NEW YORK Prolific Pulitzer Prize-winning US novelist John Updike, whose books and short stories chronicled small-town American life, has died at age 76, his publisher Knopf said.

It is with great sadness that I report that John Updike died this morning at the age of 76, after a battle with lung cancer, Knopf publicity director Nicholas Latimer said in a statement.

Over a career spanning more than half a century, Updike published at least a dozen short story collections and 25 novels.

His most famous books were in the Rabbit series, including Rabbit, Run and Rabbit Redux. He also wrote hundreds of short stories, poetry, literary criticism and reviews in The New Yorker magazine.

He was one of our greatest writers and he will be sorely missed, Latimer said. The Washington-based Academy of Achievement described Updike as one of Americas premier men of letters. Updike recounted how a sickly childhood on a farm in Pennsylvania prepared him for a cerebral life.

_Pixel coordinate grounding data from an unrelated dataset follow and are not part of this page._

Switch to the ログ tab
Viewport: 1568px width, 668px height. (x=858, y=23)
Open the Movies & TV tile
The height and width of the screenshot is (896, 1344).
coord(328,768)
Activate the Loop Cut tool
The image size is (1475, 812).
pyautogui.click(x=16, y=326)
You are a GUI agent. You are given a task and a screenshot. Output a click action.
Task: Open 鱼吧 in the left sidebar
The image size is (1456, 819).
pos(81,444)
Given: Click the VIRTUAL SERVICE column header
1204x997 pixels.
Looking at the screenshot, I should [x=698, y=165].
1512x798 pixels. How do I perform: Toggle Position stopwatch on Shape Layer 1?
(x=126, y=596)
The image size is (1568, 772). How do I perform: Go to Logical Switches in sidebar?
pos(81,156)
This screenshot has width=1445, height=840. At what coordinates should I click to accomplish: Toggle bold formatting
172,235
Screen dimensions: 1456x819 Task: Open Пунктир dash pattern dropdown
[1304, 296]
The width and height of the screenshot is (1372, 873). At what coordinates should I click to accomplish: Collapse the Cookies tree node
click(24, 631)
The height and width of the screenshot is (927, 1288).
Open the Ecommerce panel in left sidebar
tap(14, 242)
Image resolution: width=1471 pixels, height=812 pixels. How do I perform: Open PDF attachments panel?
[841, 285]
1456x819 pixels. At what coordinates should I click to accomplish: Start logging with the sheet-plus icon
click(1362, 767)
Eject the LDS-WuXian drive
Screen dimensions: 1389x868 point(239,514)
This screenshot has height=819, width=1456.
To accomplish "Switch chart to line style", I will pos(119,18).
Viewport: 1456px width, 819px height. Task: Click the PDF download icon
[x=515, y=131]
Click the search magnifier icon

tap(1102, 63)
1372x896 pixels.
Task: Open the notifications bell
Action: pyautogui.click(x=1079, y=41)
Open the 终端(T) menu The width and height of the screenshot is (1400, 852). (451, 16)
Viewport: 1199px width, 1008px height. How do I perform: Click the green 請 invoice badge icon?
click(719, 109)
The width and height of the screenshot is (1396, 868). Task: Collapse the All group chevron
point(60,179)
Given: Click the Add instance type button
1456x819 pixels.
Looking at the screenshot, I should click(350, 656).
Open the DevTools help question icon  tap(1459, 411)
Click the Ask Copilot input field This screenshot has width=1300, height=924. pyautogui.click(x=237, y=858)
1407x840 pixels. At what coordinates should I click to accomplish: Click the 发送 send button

He suffered from psoriasis and a stammer, ailments that set him apart from his peers. He found solace in writing, and won a scholarship to Harvard, the Academy of Achievement noted.

Updike went on to edit the famous Lampoon humor magazine at Harvard and then published a poem and fiction in the New Yorker soon after graduating.

My mother had dreams of being a writer and I used to see her type in the front room. The front room is also where I would go when I was sick so I would sit there and watch her, Updike said.